For students who had applied to UiA just before the outbreak, the possibility of physically attending lectures in the autumn remained unclear even after acceptance letters were sent out. It wasn’t until the Norwegian government eased entry restrictions for students on 1 July that students could start planning their move to Norway.
“International students have faced much uncertainty: closed borders and scarce flight opportunities, having to choose between online courses or on-campus lectures, experiencing difficulties accessing the Norwegian Directorate of Immigration (UDI) and applying for a study permit visa, dealing with delayed processing and compulsory quarantines”, says Odd Harald Reme, International Coordinator at the International Education Office at UiA.
In total, 38 international students from 21 countries arrived in Norway and started attending physical lectures at UiA this semester. In addition, 24 students are attending lectures online and are expected to arrive in the country in January 2021.

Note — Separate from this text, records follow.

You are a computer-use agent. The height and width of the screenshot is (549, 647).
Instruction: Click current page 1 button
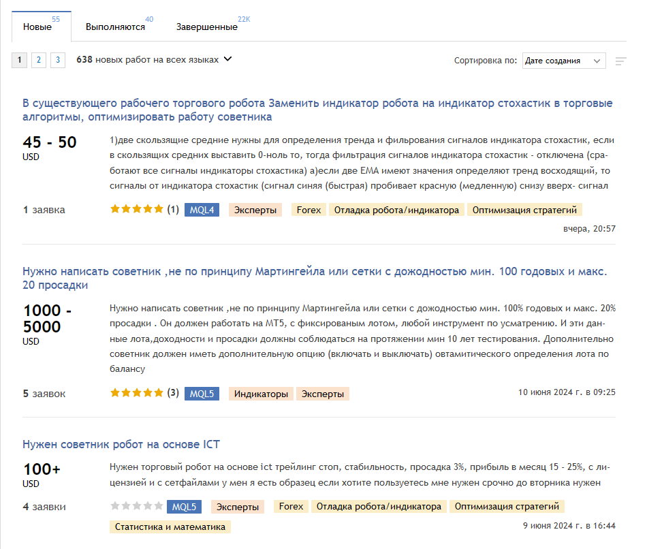tap(20, 60)
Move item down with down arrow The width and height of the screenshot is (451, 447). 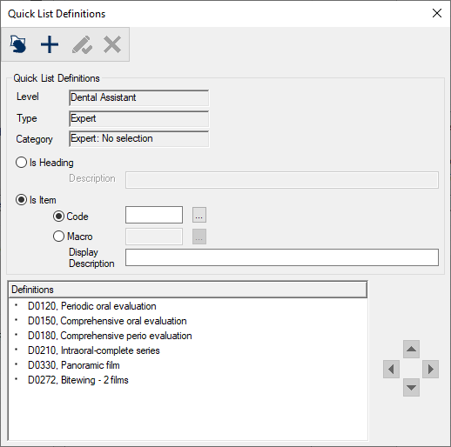411,387

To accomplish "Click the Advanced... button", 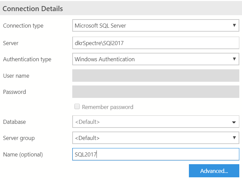I will (x=214, y=171).
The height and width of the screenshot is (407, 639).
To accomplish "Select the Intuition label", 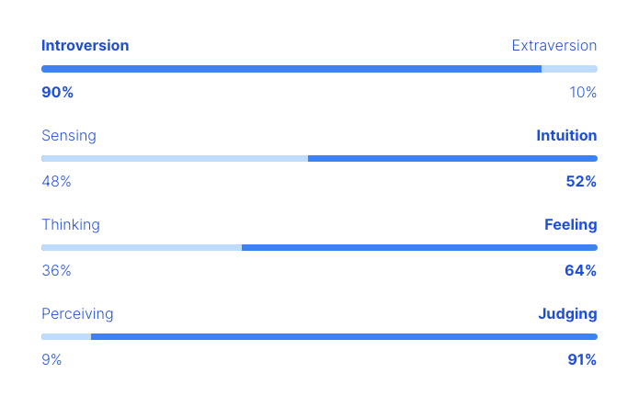I will (566, 136).
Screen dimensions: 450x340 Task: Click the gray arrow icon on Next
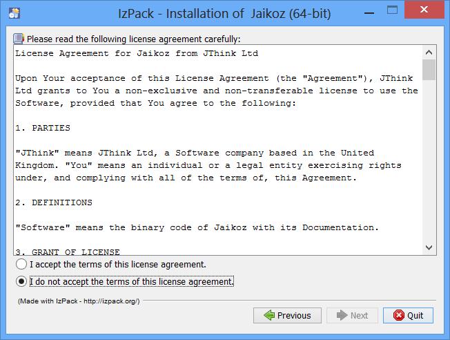click(342, 315)
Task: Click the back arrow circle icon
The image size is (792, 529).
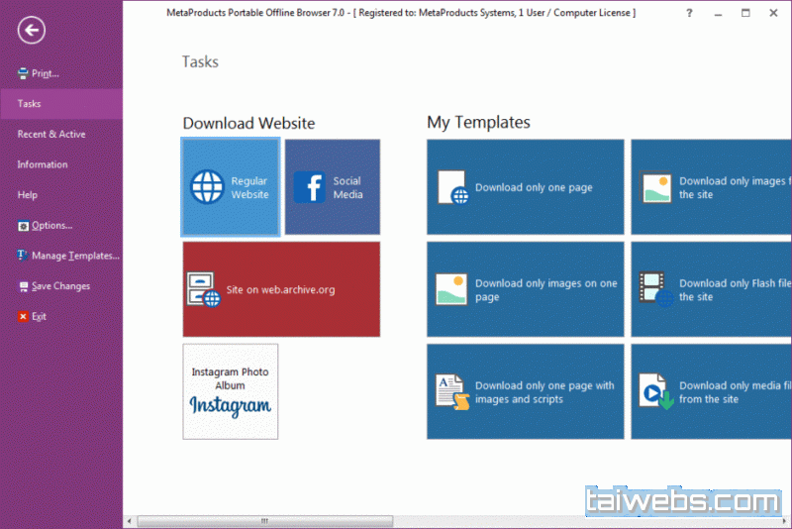Action: pyautogui.click(x=32, y=31)
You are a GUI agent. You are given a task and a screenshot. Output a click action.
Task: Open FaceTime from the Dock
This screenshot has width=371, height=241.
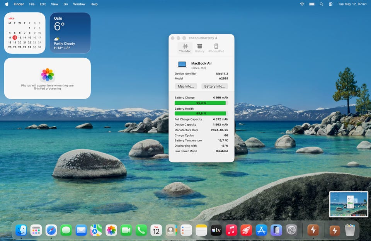(126, 230)
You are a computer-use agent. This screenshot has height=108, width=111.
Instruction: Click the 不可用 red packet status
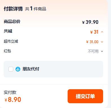click(93, 51)
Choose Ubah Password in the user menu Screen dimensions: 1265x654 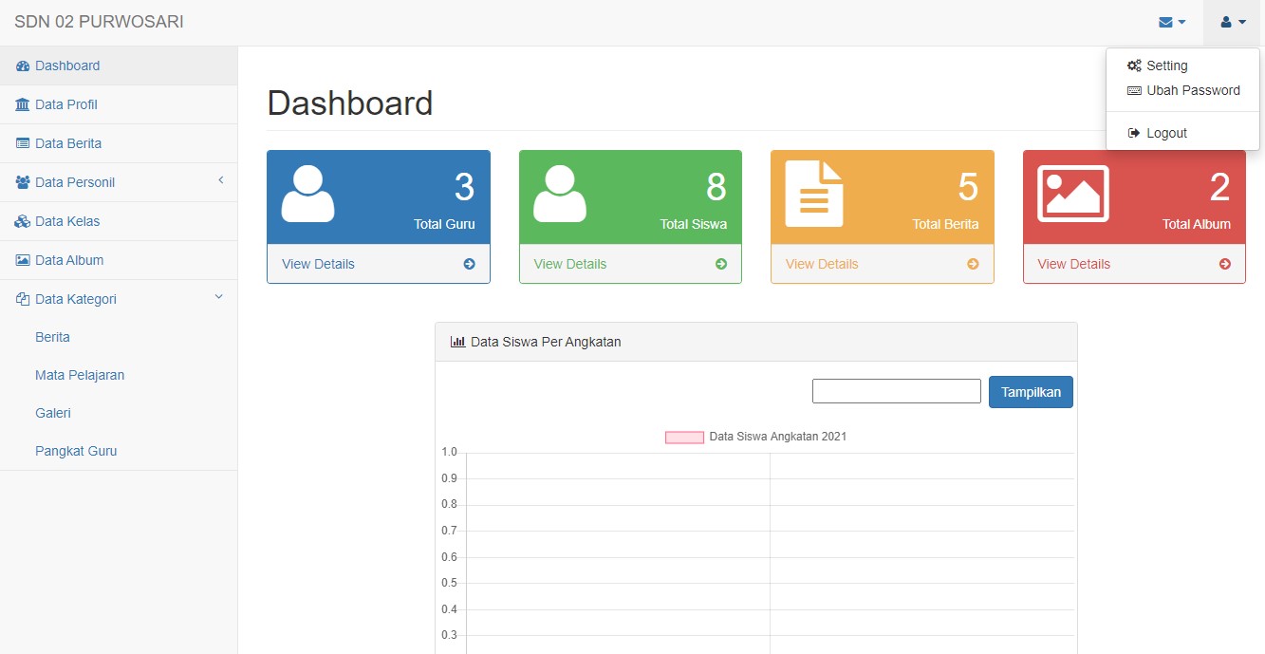[x=1192, y=90]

For Amir Kolivand, from Tehran, Iran, a student at the Master’s programme in Global Development and Planning, the journey was overwhelming but worth it.
“I explained my situation to UiA, and we communicated regularly on how to proceed. Once the application centres reopened in Iran, I was able to start planning my trip to Norway. Everything worked out as planned”, he says.

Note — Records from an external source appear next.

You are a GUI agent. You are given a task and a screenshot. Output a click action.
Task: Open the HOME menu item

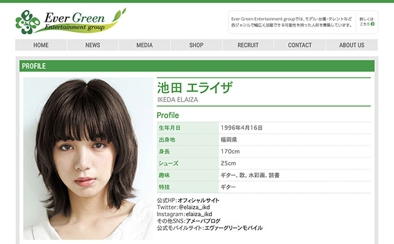41,45
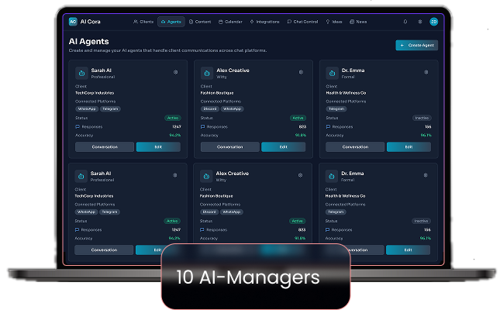Edit the lower Dr. Emma agent
The height and width of the screenshot is (310, 500).
tap(408, 250)
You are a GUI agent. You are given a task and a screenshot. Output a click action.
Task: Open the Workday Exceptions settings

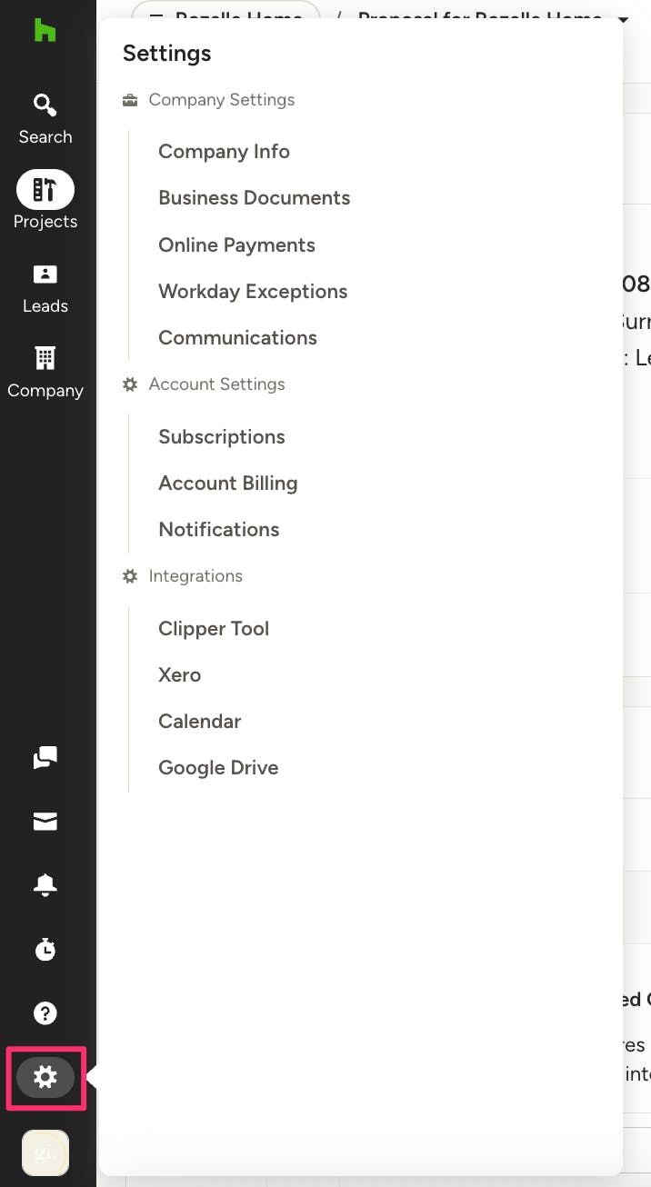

Kolivand arrived together with a friend, Helia Sadeghianfar, who is also a student at the same study programme. Both are positive about their move to Norway and starting their studies at UiA.
“The city of Kristiansand is very nice, and it is great to be so close to nature. I was really surprised by the weather - it has been warmer than I had expected”, says Kolivand.
Hannah Löffelmann from Berlin, Germany, student of the Master’s programme in Popular Music (Music Management) had a more straightforward experience.
“I received a lot of help from UiA, the Student Welfare Organisation in Agder (SiA) and my family. After the country reopened for students, most issues and uncertainties were resolved”, says Löffelmann. “It was also great getting to know my colleagues and lecturers at semester start. I am looking forward to studying at UiA”, she says.
Throughout the pandemic, the international education office at UiA, in coordination with the faculties and other departments, has been following up students individually and updating digital channels in accordance with the measures implemented by the Norwegian government.
“All international students were invited to our orientation meeting, both online and on-campus, during semester start”, says Reme. “There will also be a midsemester orientation meeting in September, where we will discuss some cultural aspects about Norway and check in with the students”, he says.
Even though many students returned home during the spring semester and student exchange was cancelled this autumn, there were a few exceptions.
“We have received three exchange students this semester, two Norwegians who were studying in Denmark and who had already moved back to Norway, and one Danish student”, says Aase Galteland, Senior Adviser at the International Education Office at UiA.
“We are hoping to both send and receive exchange students in spring 2021. Border controls and other factors will most probably limit the number of available destinations, and both incoming and outgoing students will have to be prepared for a hybrid semester next year as well”, says Galteland.